NS-Propaganda und die Erfindung des "Ariers" als rassisches Idealbild
KI-Zusammenfassung
Die Nationalsozialisten propagierten ein Idealbild des "Ariers" nordischen Ursprungs, obwohl Adolf Hitler selbst weder blonde Haare noch überdurchschnittliche Größe besaß. Ab 1935 mussten alle Reichsbürger mittels eines "Ariernachweises" mindestens drei Generationen zurück beweisen, dass weder jüdisches noch als "Zigeuner" stigmatisiertes Blut in ihren Adern floss; Beamte, Ärzte und Rechtsanwälte mussten diesen Nachweis bereits seit 1933 erbringen. Die Rassenideologie diente der Rechtfertigung der "Arisierung", also der Konfiszierung jüdischen Eigentums, sowie der Deportation und Ermordung von Juden.
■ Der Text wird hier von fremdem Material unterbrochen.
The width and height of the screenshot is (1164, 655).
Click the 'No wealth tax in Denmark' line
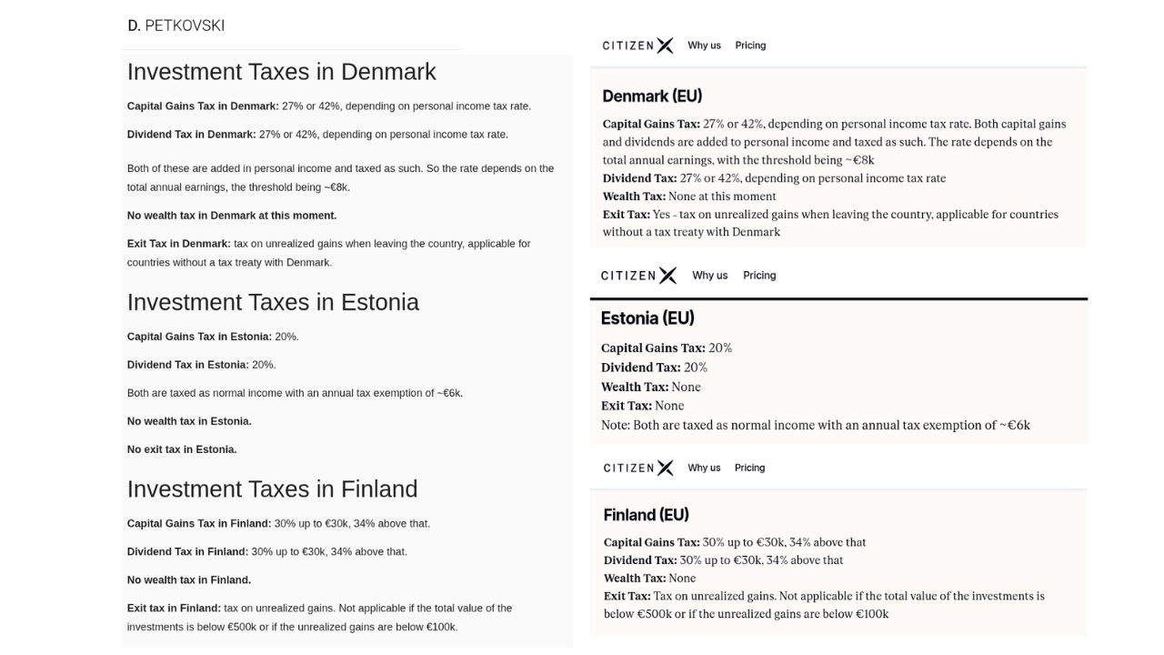232,216
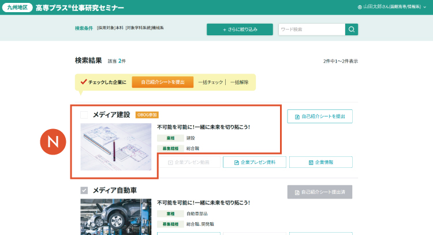This screenshot has height=235, width=433.
Task: Expand さらに絞り込み filter options
Action: click(240, 30)
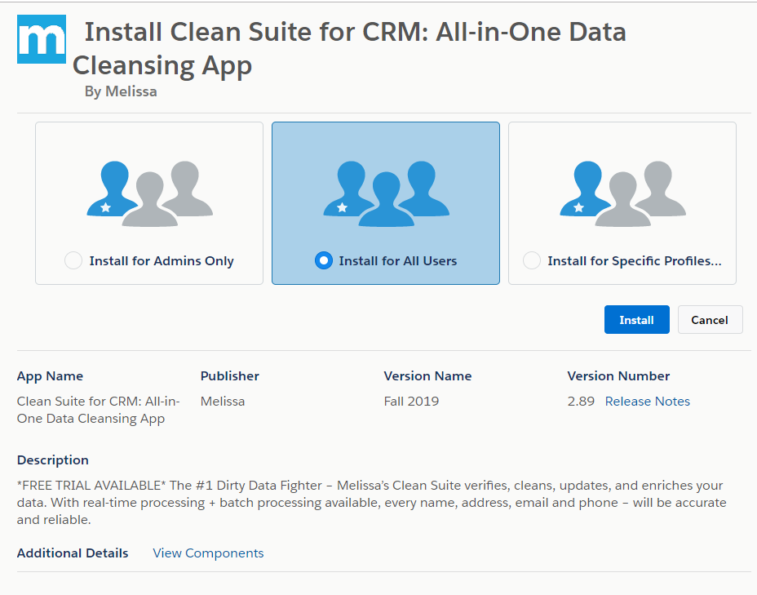
Task: Click the Additional Details label
Action: [73, 553]
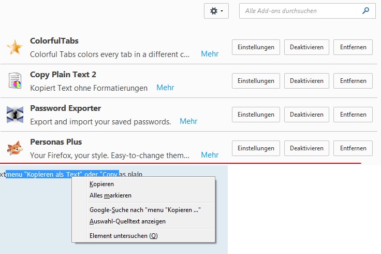Show more about Copy Plain Text 2
The height and width of the screenshot is (254, 381).
[165, 88]
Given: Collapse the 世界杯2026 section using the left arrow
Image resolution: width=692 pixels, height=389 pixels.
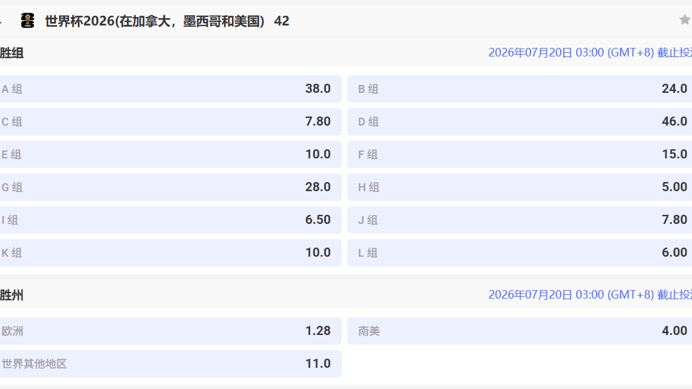Looking at the screenshot, I should pos(2,21).
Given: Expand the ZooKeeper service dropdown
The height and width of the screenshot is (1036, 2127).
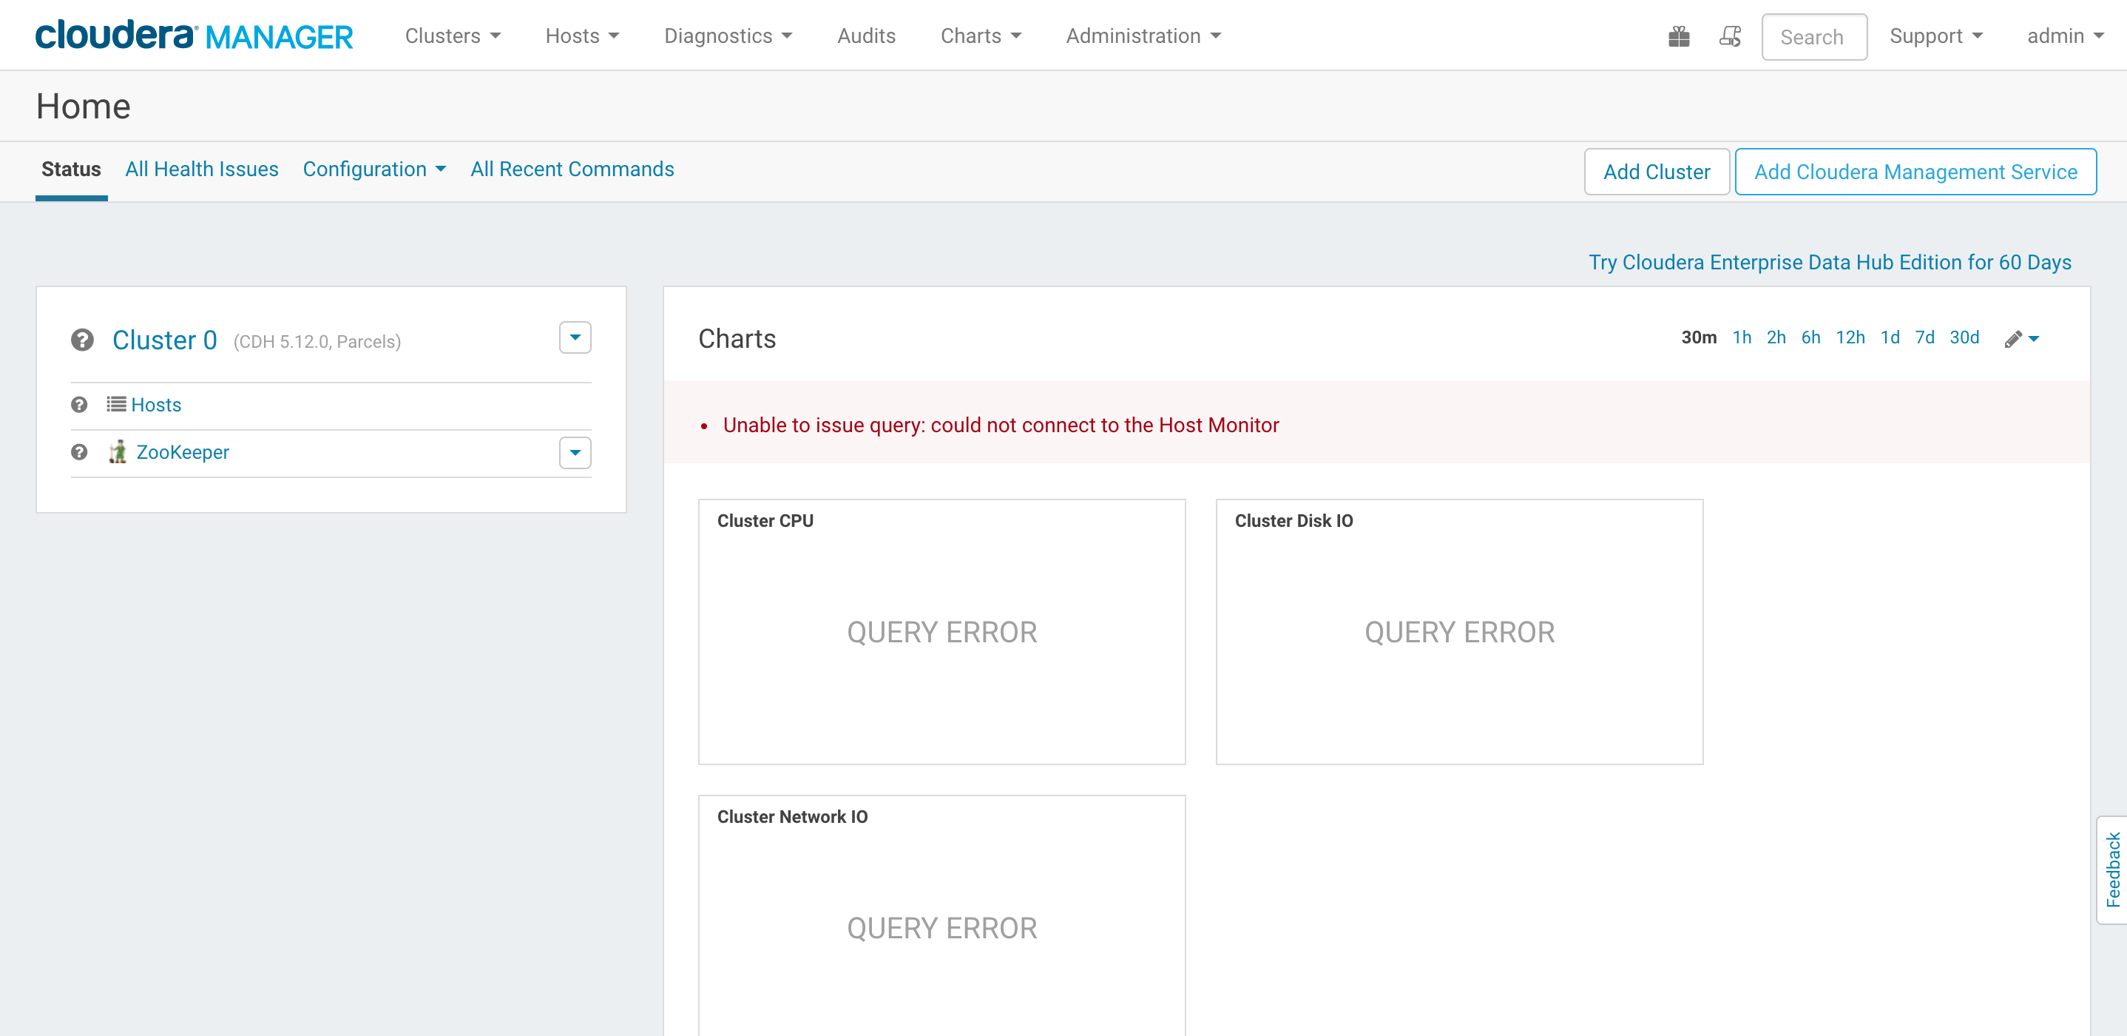Looking at the screenshot, I should coord(576,452).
Blonde und blauäugige Kinder aus besetzten Ländern wie Lettland und Polen wurden Müttern entrissen und in von SS-Reichsführer Heinrich Himmler initiierten "Lebensborn"-Heimen eingedeutscht. Wissenschaftlich hielten selbst NS-Rassenforscher wenig vom populären Arier-Begriff.